SELECTED EXCERPT ▸
____
Fig 1.
EBV latency oncoprotein–driven B cell metabolism remodeling.
Schematic diagram demonstrating changes in key metabolic pathways during EBV-driven B cell transformation into LCLs. Relative cell size and pathway activation states are depicted. EBV factors associated with each phase of transformation are noted. Metabolic programs and EBV oncogenic factors that regulate them are displayed below. EBNA, Epstein–Barr nuclear antigen; EBV, Epstein–Barr virus; LCL, lymphoblastoid cell line; LMP, latent membrane protein; ncRNA, noncoding RNA; OXPHOS, oxidative phosphorylation.
Fig 2.
EBV-driven 1C pathway drives nucleotide and glutathione synthesis.
EBNA2 and MYC induce the 1C, glycolysis, and de novo serine synthesis pathways in B cells. They also up-regulate plasma membrane abundance of the GLUT1 and ASCT1/2 transporters to increase glucose and serine import, respectively. Serine pools are further expanded by the de novo serine synthesis pathway, which metabolizes the glycolysis product 3-PG into serine and generate NADH and αKG byproducts. EBV also supports mitochondrial 1C metabolism via up-regulation of the SLC25A32 serine and SFXN1 folate transporters. Mitochondrial 1C metabolism converts serine into glycine, NADPH, and a serine-derived carbon unit (red ball), which is shuttled into the cytosol for use in purine and thymidylate biosynthesis. The carbon-loaded 1C folate carriers 5-10-meTHF and 10-CHO-THF are shown. 1C, one-carbon; 3-PG, 3-phosphoglycerate; 3-PHP, 3-phosphohydroxypyruvate; P-ser, 3-phosphoserine; 5-10-meTHF, 5-10-methylenetetrahydrofolate; 10-CHO-THF, 10-formyl THF; EBNA2, Epstein–Barr nuclear antigen 2; EBV, Epstein–Barr virus.
____
RAW DATA ▸
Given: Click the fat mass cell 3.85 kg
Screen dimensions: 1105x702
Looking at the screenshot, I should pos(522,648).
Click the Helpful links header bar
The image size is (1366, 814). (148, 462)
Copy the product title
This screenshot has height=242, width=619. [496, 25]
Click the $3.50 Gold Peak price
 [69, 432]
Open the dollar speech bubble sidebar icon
____
Do the following statements agree with the figure captions on EBV-driven B cell metabolism above? 1. EBNA2 and MYC raise the plasma membrane abundance of the GLUT1 transporter to increase glucose import. 2. Mitochondrial 1C metabolism converts glycine into serine. 3. The de novo serine synthesis pathway yields NADPH as a byproduct. For each statement, answer yes or no and quote the words of the captions that decide it.

EXERCISE SOLUTION ▸
1. Yes: "They also up-regulate plasma membrane abundance of the GLUT1 and ASCT1/2 transporters to increase glucose and serine import, respectively."
2. No: "Mitochondrial 1C metabolism converts serine into glycine, NADPH, and a serine-derived carbon unit (red ball)"
3. No: "NADH and αKG byproducts"